It was an earworm before the phrase was coined, and chances are it was the first song you ever learned. But, apparently, some things aren’t sacred.
Most of us know it as “the alphabet song,” or the “ABC song,” even though its 1835 copyrighted title is “The A.B.C., a German air with variations for the flute with an easy accompaniment for the piano forte.”
Parents have sung the song to countless children as a lullaby and as a fun way to teach letters in the English alphabet.
While the song has some flaws as a tool to teach children, a lot of people on Twitter and Facebook got P.O.’d about an ABC remix.

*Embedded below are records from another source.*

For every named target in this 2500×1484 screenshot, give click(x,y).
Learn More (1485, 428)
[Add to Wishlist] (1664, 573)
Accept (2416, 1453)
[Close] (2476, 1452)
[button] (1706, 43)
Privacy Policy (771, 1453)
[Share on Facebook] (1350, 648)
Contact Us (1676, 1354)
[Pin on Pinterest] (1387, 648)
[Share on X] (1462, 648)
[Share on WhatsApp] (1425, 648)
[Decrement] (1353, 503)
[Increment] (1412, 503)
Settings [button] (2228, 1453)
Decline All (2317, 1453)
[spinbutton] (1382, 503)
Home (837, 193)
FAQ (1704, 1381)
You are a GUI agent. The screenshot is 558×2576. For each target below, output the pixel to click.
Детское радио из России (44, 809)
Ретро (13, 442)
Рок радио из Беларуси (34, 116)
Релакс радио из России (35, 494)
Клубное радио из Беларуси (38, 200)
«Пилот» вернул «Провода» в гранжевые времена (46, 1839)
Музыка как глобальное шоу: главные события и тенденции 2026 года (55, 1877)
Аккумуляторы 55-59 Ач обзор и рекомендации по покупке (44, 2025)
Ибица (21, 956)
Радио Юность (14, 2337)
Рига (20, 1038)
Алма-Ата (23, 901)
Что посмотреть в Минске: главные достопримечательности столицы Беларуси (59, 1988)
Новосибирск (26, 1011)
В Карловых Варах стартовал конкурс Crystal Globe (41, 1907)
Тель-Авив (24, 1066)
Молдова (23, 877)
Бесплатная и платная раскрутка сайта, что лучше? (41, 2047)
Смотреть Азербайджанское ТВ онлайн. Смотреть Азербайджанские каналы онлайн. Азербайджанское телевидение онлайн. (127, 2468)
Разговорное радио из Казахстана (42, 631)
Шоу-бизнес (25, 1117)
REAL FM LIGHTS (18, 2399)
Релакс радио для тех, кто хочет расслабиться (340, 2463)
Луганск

They changed the ABC song to clarify the LMNOP part, and it is life ruining. pic.twitter.com/TnZL8VutnW
— Noah Garfinkel (@NoahGarfinkel) October 26, 2019
With more than 101,000 Likes, clearly many on social media are willing to overlook the observation from some educators that the rapid-fire LMNOP sequence makes it more difficult for young learners to hear and see each letter.
The alternative version, posted on the Dream English Kids YouTube Channel, which creates “fun, catchy songs for children’s education and learning English,” changes the melody’s rhythm, to provide equal time for L-M-N-O-P, which alters the duration of all the letters after P.
Some educators have applauded the new version, but as is often the case, social media “outrage” was much louder.
Of course, social media reaction from users in the U.S. has been vociferous, probably not realizing most English speaking countries sing the last letter as Zed, and that people in those countries live with the fact that it doesn’t rhyme with V.